6. Setting up the sessions lifecycle manifest macro

For the snowplow_base_sessions_lifecycle_manifest model, you have the following macro call which takes in a lot of parameters to allow for a high level of flexibility in how you can process your Snowplow data:

{% set sessions_lifecycle_manifest_query = snowplow_utils.base_create_snowplow_sessions_lifecycle_manifest(
    session_identifiers=var('snowplow__session_identifiers', '[{"schema": "atomic", "field": "domain_sessionid"}]'),
    session_sql=var('snowplow__session_sql', none),
    session_timestamp=var('snowplow__session_timestamp', 'collector_tstamp'),
    user_identifiers=var('snowplow__user_identifiers', '[{"schema": "atomic", "field": "domain_userid"}]'),
    user_sql=var('snowplow__user_sql', none),
    quarantined_sessions=var('snowplow__quarantined_sessions', 'snowplow_base_quarantined_sessions'),
    derived_tstamp_partitioned=var('snowplow__derived_tstamp_partitioned', true),
    days_late_allowed=var('snowplow__days_late_allowed', 3),
    max_session_days=var('snowplow__max_session_days', 3),
    app_ids=var('snowplow__app_ids', []),
    snowplow_events_database=var('snowplow__events_schema', none),
    snowplow_events_schema=var('snowplow__events_schema', 'atomic'),
    snowplow_events_table=var('snowplow__events_table', 'events'),
    event_limits_table=var('snowplow__event_limits', 'snowplow_base_new_event_limits'),
    incremental_manifest_table=var('snowplow__incremental_manifest', 'snowplow_incremental_manifest'),
    package_name=var('snowplow__package_name, 'snowplow')
 ) %}

{{ sessions_lifecycle_manifest_query }}

To get an in-depth explanation of each variable passed here, please refer to the configuration page.

There are several important parameters to consider. The first one is snowplow__session_timestamp, which helps identify the timestamp column used for sessionization.

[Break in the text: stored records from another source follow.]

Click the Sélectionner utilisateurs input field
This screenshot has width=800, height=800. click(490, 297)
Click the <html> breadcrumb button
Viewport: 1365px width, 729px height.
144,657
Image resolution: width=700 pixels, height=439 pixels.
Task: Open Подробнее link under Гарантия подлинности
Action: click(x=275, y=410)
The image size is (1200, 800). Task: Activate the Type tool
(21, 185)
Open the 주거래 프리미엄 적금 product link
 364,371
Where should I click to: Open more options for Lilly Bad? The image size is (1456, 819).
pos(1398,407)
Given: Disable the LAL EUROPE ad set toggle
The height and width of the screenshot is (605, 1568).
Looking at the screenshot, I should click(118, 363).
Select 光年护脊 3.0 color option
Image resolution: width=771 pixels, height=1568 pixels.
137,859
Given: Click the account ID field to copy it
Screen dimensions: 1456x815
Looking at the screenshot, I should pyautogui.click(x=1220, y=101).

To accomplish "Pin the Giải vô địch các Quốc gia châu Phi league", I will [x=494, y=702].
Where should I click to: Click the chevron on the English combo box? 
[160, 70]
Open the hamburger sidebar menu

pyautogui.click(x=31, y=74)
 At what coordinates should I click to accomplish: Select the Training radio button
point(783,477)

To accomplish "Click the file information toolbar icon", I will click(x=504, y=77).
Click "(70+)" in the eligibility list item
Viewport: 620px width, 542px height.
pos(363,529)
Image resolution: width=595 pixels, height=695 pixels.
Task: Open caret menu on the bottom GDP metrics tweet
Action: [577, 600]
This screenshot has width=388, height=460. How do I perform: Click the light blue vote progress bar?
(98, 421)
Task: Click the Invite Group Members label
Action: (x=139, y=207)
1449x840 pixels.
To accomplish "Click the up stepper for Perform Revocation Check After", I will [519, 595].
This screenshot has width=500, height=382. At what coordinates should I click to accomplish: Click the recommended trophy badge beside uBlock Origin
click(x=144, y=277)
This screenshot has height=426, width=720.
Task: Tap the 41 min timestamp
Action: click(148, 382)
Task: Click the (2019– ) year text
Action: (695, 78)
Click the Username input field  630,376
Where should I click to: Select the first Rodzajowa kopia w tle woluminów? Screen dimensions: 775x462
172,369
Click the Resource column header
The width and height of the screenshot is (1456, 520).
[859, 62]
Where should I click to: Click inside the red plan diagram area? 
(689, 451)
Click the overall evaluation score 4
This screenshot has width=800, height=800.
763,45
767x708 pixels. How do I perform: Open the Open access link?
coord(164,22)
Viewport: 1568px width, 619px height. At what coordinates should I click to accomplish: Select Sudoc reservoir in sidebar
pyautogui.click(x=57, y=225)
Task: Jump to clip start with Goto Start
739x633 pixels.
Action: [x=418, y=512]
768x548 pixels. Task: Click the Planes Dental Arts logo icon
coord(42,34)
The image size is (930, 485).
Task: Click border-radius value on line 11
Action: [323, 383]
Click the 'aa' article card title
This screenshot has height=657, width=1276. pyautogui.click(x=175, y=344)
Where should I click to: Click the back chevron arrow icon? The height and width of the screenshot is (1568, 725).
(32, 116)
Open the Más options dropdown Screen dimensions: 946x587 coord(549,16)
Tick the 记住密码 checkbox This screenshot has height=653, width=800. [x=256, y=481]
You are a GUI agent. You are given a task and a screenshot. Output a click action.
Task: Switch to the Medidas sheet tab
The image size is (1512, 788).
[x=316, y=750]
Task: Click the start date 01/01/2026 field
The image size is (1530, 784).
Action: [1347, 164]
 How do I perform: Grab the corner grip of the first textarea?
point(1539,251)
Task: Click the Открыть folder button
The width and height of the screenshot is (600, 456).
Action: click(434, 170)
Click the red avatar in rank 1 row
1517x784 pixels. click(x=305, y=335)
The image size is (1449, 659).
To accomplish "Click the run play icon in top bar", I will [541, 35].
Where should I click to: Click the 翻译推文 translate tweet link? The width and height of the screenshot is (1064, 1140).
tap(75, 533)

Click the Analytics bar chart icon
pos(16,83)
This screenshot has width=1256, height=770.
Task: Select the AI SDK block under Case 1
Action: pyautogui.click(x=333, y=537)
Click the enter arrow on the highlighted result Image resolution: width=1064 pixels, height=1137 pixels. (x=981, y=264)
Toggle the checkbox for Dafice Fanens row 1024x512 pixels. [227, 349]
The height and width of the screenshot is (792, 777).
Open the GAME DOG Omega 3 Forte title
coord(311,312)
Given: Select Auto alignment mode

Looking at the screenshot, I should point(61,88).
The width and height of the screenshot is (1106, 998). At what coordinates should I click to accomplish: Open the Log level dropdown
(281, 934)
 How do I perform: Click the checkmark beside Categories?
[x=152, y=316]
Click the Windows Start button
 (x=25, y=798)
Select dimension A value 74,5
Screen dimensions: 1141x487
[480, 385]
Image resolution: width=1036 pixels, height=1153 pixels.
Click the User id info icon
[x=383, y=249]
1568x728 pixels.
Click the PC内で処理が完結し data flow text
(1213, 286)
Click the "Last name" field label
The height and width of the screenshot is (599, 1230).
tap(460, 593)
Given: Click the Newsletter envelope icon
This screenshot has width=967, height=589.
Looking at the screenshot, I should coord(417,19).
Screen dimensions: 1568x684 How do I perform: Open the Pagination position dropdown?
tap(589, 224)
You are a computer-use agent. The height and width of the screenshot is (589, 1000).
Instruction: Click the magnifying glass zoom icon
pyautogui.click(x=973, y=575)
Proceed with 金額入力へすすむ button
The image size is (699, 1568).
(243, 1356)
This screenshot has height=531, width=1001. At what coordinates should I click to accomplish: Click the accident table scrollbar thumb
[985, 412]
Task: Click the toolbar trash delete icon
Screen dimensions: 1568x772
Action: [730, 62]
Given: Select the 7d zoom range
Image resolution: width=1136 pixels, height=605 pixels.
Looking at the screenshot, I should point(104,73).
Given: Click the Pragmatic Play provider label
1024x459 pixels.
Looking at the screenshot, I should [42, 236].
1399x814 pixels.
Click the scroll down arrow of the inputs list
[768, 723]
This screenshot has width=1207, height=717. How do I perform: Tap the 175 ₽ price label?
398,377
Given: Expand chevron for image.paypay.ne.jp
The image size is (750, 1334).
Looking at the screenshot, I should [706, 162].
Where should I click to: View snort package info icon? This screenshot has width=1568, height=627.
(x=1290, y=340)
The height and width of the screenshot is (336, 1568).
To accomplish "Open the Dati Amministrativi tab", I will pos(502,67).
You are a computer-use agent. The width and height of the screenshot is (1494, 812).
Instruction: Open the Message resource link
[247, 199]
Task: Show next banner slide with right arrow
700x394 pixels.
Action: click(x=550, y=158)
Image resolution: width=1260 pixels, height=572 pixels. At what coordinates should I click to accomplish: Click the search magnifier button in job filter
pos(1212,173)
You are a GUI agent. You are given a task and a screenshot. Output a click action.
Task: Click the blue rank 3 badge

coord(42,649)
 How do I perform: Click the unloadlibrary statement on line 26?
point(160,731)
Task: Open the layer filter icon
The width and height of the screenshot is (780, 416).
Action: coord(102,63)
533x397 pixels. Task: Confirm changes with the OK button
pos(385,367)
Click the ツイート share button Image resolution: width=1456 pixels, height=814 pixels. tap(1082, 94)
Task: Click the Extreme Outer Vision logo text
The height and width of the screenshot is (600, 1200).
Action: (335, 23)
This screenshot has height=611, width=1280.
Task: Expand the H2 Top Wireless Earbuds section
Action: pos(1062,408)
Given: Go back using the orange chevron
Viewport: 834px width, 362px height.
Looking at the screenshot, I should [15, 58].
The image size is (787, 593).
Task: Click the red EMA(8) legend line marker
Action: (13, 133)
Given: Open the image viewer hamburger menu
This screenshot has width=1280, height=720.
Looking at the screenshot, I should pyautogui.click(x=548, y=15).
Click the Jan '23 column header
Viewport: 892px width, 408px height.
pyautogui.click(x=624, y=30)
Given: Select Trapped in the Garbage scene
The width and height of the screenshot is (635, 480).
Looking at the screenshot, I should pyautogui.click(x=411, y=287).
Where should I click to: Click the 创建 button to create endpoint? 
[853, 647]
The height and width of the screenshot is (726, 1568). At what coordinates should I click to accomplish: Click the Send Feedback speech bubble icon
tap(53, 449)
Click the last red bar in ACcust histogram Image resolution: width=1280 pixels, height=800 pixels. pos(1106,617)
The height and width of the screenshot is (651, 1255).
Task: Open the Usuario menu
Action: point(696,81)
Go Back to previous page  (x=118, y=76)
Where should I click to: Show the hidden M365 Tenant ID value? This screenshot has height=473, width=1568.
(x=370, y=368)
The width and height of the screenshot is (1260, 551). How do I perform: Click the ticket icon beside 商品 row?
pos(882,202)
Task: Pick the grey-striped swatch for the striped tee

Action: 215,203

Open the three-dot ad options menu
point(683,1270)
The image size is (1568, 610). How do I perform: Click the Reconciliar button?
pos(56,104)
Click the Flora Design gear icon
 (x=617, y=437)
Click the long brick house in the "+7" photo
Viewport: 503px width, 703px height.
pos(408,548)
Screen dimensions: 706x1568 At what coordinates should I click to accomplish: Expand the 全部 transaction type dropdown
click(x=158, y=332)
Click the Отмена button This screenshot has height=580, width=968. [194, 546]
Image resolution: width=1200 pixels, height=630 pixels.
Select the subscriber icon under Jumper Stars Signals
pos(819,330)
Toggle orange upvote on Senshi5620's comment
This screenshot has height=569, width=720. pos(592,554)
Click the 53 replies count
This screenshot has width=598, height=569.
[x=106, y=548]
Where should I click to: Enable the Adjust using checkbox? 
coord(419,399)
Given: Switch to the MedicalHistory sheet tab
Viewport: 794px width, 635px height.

It's recommended to use either collector_tstamp or load_tstamp as sensible values.

Next, we have snowplow__session_identifiers and snowplow__user_identifiers, which expect a map object defining the location of session or user identifiers. In this map, the key represents the name of the context or entity where the identifier can be found. If the identifier is a field in the atomic columns, the key can be set to atomic. The value specifies the name of the field in either the context/entity or the atomic columns.

caution

Currently, we only support session and user identifiers found in atomic fields for Redshift/Postgres. We don't support nested level fields for any warehouses, and for BigQuery you will currently need to do the version management yourself. We will be getting around to supporting this extra functionality soon.

By default, snowplow__session_identifiers is set to [{"schema": "atomic", "field": "domain_sessionid"}], and snowplow__user_identifiers is set to [{"schema": "atomic", "field": "domain_userid"}]. This means that the identifiers for sessions and users are expected to be found in the domain_sessionid and domain_userid fields, respectively.

If you have more than one session or user identifier, you can specify multiple entries in the map. The order in which you list them determines the precedence that the macro will use to look for these field values, and COALESCE them into the common session/user_identifier field. E.g. if you have the following definition for your user_identifier:

BigQuery, Databricks, & Snowflake
Redshift & Postgres

[
  {"schema": "my_custom_context", "field": "internal_user_id"},
  {"schema": "atomic", "field": "domain_userid"}
]

[
  {"schema": "my_custom_context", "field": "internal_user_id", "prefix": "mcc", "alias": "mcc_iud"},
  {"schema": "atomic", "field": "domain_userid"}
]

For Redshift & Postgres we also introduce the prefix and alias fields, where prefix is the prefix that is put in front of each field name in the context, and alias is the table alias used upon joining. This can be useful when you are using custom SQL. As an example, using the above configuration we could access the internal_user_id field using the following SQL:

mcc_iud.mcc_internal_user_id as internal_user_id,

This could be leveraged in the snowplow__custom_sql variable. For more examples, please see Custom Sessionization & Users.

The package will first extract internal_user_id from the my_custom_context context, and then use something similar to the following SQL statement: COALESCE(my_custom_context.internal_user_id, events.domain_userid) as user_identifier. This way, if a user is able to identify themselves through logging in which would populate a context called my_custom_context, their internal_user_id is used as a user_identifier. If, however, this is not the case, then the user_identifier field falls back on the value that the domain_userid has.

info

We currently only track one user_identifier value per session in the session_lifecycle_manifest, which means if a user logs in part-way through a session, we would only keep one of those values.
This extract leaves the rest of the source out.